Acid-base synergistic activation of coal gasification fine slag into hierarchical porous carbon for enhanced Cr(vi) adsorption and reduction

Abstract

A sequential acid–alkali activation strategy was developed to convert coal gasification fine slag (CGFS) into a hierarchical porous carbon (FC) for efficient Cr(VI) removal. During the process, mineral ash was removed by acid leaching to expose encapsulated carbon domains, while subsequent alkali activation disrupted silicate frameworks and reconstructed interconnected micro–meso–macroporous networks, producing a porous carbon with a high specific surface area of 630.3 m² g⁻¹. Benefiting from the optimized pore architecture and heteroatom-enriched surface chemistry, FC exhibited excellent affinity toward Cr(VI), achieving a maximum adsorption capacity of 179.9 mg g⁻¹ at 318 K and pH 2. Adsorption kinetics and isotherm analyses indicated monolayer adsorption behavior, with chemisorption serving as the rate-limiting step, while thermodynamic parameters suggested that the process was spontaneous and endothermic. Coexisting anions imposed varying degrees of competitive inhibition on Cr(VI) adsorption in the order of SO₄²⁻ > HPO₄²⁻ > CO₃²⁻ > NO₃⁻ > Cl⁻; nevertheless, considerable removal efficiency was maintained in multi-ion systems, and 63.32% of the initial performance was retained after five regeneration cycles.

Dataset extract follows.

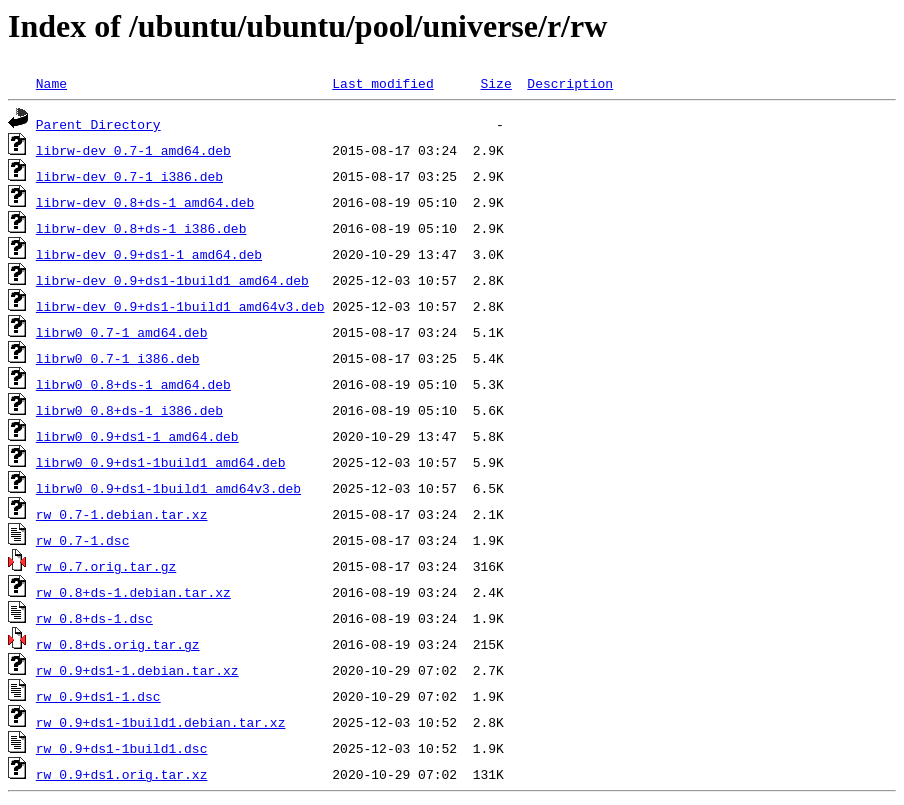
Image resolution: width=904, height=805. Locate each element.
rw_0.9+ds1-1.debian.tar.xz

Mechanistic analyses revealed that Cr(VI) removal was governed by synergistic processes involving pore-filling enrichment, electrostatic attraction and hydrogen bonding, as well as surface redox reactions and complexation. These findings demonstrate the feasibility of valorizing CGFS as a low-cost precursor for advanced adsorbents in heavy-metal wastewater remediation.